6. Open Challenges, Trade-Offs, and Future Directions
Key trade-offs and ongoing research in fine-grained cache management focus on:
- Overhead vs. Reward: Fine-grained policies require more per-object metadata and potentially more frequent updates or movement; however, properly tuned, the overhead is amortized or hidden (solver time <1 ms in ORBITFLOW) (Ma et al., 5 Jan 2026).
- Granularity Tuning: Choosing the optimal block or segment size is non-trivial; too fine leads to excessive metadata or relocation, too coarse loses locality and admits interference (Wang et al., 2020, Zou et al., 20 Jan 2026).
- Adaptivity: Many systems now combine runtime feedback (SLO attainment, observed latency) with profile-guided models and machine learning, triggering policy updates only as needed (Ma et al., 5 Jan 2026, Xiong et al., 2024).

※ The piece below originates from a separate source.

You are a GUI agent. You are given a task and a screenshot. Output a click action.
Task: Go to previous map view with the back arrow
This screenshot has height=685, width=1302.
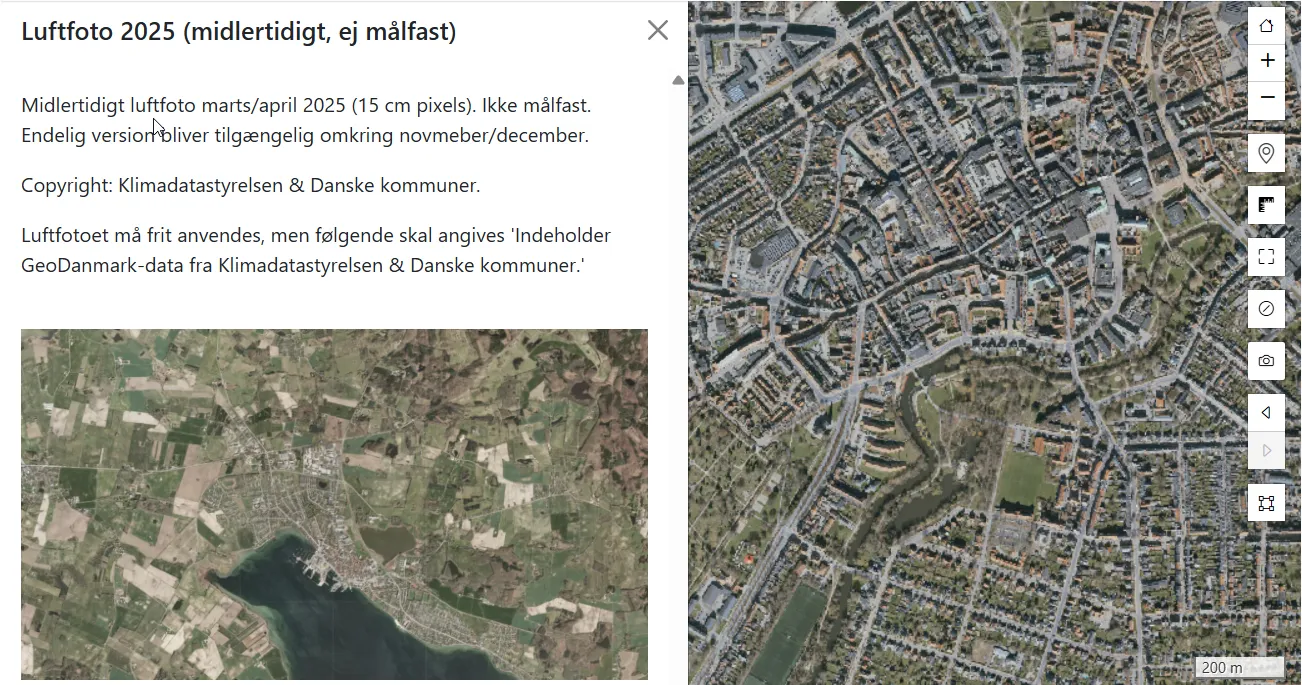[1266, 412]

- Generality and Extensibility: Techniques such as reinforcement learning (RLCache) are domain-agnostic and can be reused with only reward function/scaling changes; attention-guided policies are specific to transformer models and not portable across architectures (Alabed, 2019, Zou et al., 20 Jan 2026).
- Hardware Integration: Emerging work targets end-to-end hardware/software co-design, enabling programmable fine-grained cache logic at the accelerator or memory controller, with modular APIs for rapid cache policy exploration (Nguyen et al., 30 Oct 2025).
- Elasticity and Isolation: The move to segment-level global pooling, with load and memory fragmentation minimized by deduplication, is essential in multi-tenant and distributed LLM workloads (Wu et al., 24 Aug 2025).
A plausible implication is that future large-memory, multi-tenant systems and large-model serving pipelines will depend on hierarchical, multi-granular cache management orchestrated by a combination of fine-grained hardware substrate support, workload-aware learning, and cross-tier orchestration to approach theoretical bounds on performance per watt, fairness, and cost.